WHY GOD CREATED CHILDREN (AND IN THE PROCESS, GRANDCHILDREN)

_To those of us who have children in our lives, whether they are our own, grandchildren, nieces, nephews, or students...here is something to make you chuckle.

Whenever your children are out of control, you can take comfort from the thought that even God's omnipotence did not extend to His own children_.

After creating heaven and earth, God created Adam and Eve.

And the first thing he said was "DON'T!"

"Don't what? " Adam replied.

"Don't eat the forbidden fruit." God said.

"Forbidden fruit? We have forbidden fruit? Hey Eve..we have forbidden fruit! "

"No Way! "

"Yes way! "

"Do NOT eat the fruit! " said God.

"Why?"

"Because I am your Father and I said so! " God replied, wondering why He hadn't stopped creation after making the elephants.

A few minutes later, God saw His children having an apple break and He was ticked!

"Didn't I tell you not to eat the fruit? " God asked.

"Uh huh," Adam replied.

"Then why did you? " said the Father.

"I don't know," said Eve.

"She started it! " Adam said.

"Did not! "

"Did too! "

"DID NOT! "

Having had it with the two of them, God's punishment was that Adam and Eve
should have children of their own.

Thus the pattern was set and it has never changed.

BUT THERE IS REASSURANCE IN THE STORY !

If you have persistently and lovingly tried to give children wisdom and they haven't taken it, don't be hard on yourself.

If God had trouble raising children, what makes you think it would be a piece of cake for you?

THINGS TO THINK ABOUT!

1. You spend the first two years of their life teaching them to walk and talk. Then you spend the next sixteen telling them to sit down and shut up.

2. Grandchildren are God's reward for not killing your own children.

3. Mothers of teens now know why some animals eat their young.

4. Children seldom misquote you. In fact, they usually repeat word for word
what you shouldn't have said.

5. The main purpose of holding children's parties is to remind yourself that there are children more awful than your own.
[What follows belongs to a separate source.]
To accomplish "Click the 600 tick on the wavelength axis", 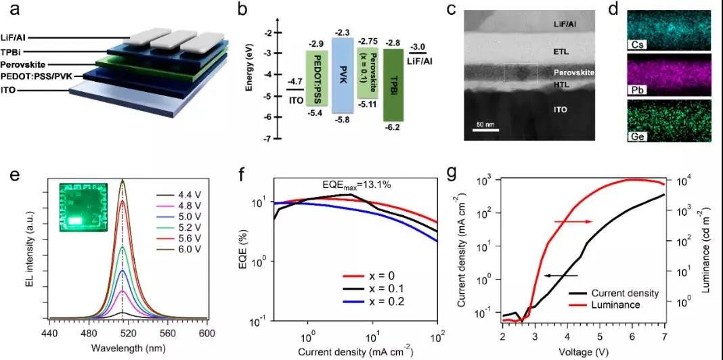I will (x=206, y=334).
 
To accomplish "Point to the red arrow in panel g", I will (x=573, y=221).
6. We childproofed our homes, but they are still getting in.

ADVICE FOR THE DAY:

Be nice to your kids. They will choose your nursing home one day.

AND FINALLY:

IF YOU HAVE A LOT OF TENSION AND YOU GET A HEADACHE, DO WHAT IT SAYS ON THE ASPIRIN BOTTLE:

"TAKE TWO ASPIRIN" AND "KEEP AWAY FROM CHILDREN"!!!!!


----------



## Maidrite (Sep 29, 2005)

Thats a Good One I am Speechless !


----------



## middie (Sep 29, 2005)

We childproofed our homes, but they are still getting in

i think that is my favorite one !


----------



## texasgirl (Sep 29, 2005)

LOVE IT!!!! Thanks for the laugh!!


----------



## pdswife (Sep 29, 2005)

LOL!  Thanks for the giggle!


----------



## kadesma (Sep 29, 2005)

That was fantastic...Thanks for making my day laugh filled..  now, do you know what YOUR kid is doing????  

kadesma


----------



## mrsmac (Sep 29, 2005)

That was brilliant!! I am cutting and pasting that, thanks for the laugh.


----------